Test the Door’s Auto-Reverse Feature

Every automatic garage door opener has an auto-reverse feature that’s designed to stop and reverse the door’s direction if it hits an object as the door closes or detects objects in the path of the door. The system is generally activated by a pair of photocells or pressure sensors located on either side of the garage door.

To test the pressure sensor, place a piece of 2 by four board flat on the floor in the door’s path. When it comes down and touches the board you’ve laid down, it should immediately reverse and go back up. To test the door’s photoelectric systems with sensors on each side, have the door close the pass a foot in the path of the door. If the sensors are working just fine, the door will reverse and go back up.

For instructions on how to adjust the door’s auto-reverse function, consult the garage door’s opener instructions manual.

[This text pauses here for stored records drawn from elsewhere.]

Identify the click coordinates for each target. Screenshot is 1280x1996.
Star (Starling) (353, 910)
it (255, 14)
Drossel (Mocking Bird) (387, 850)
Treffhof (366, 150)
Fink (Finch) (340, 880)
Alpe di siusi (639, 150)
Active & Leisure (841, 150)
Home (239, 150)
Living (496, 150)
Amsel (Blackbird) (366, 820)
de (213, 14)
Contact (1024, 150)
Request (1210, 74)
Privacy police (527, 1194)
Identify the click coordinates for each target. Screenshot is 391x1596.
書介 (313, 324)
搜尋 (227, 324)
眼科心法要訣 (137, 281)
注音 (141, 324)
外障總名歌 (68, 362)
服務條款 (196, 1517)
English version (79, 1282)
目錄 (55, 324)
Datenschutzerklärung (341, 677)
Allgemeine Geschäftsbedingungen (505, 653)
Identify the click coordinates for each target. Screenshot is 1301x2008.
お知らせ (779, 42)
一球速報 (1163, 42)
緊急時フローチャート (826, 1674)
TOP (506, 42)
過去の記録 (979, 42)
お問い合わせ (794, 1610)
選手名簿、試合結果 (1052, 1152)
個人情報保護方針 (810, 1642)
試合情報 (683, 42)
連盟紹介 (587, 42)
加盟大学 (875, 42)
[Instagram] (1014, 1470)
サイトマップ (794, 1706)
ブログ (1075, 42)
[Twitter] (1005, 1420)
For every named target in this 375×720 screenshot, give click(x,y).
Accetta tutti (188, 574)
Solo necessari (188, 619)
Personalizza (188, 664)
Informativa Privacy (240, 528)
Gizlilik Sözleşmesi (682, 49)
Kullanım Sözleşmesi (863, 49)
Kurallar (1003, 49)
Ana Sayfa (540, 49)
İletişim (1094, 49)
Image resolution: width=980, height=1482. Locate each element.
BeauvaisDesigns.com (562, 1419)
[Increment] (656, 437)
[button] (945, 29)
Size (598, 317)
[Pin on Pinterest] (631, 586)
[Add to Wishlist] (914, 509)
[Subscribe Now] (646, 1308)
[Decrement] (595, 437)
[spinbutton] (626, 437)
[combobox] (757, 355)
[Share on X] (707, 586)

Door openers on older garage doors lack this basic feature that’s now considered mandatory in many areas and should be replaced.

Replace or Repair the Weatherstripping

Almost all garage doors have a rubber weatherstripping that runs along the door’s bottom and whose work is to keep out the cold, dirt, dust, and water. Don’t forget it at least twice a year to ensure it’s in great shape. Some weatherstrippings are fitted to the bottom of the garage door using a flange that slides into grooves located at the bottom of the door. For wooden doors, the stripping is generally nailed in place. The good thing is that it’s sold in large rolls or by the foot at big-box home improvement stores and hardware stores.

Some garage doors have weatherstripping along the sides; if yours does, don’t forget to check its condition. Reattach loose spots or replace the entire stripping if it’s damaged or worn out.

Clean the Door and Give It a New Coat of Paint

While checking other components, do not forget to inspect the door itself. If your door is made of steel, check for rust spots that need to be sanded down, primed, and painted over. Fiberglass garage doors can be washed in all-purpose cleaners. However, when it comes to wood garage doors, you need to pay close attention since they are susceptible to water damage and warping. Remove peeling and chipped paint before sanding and repainting the door. If your garage door is made of wood and doesn’t have any weatherstripping along its bottom, ensure the edge is painted or well-sealed before installing weatherstripping.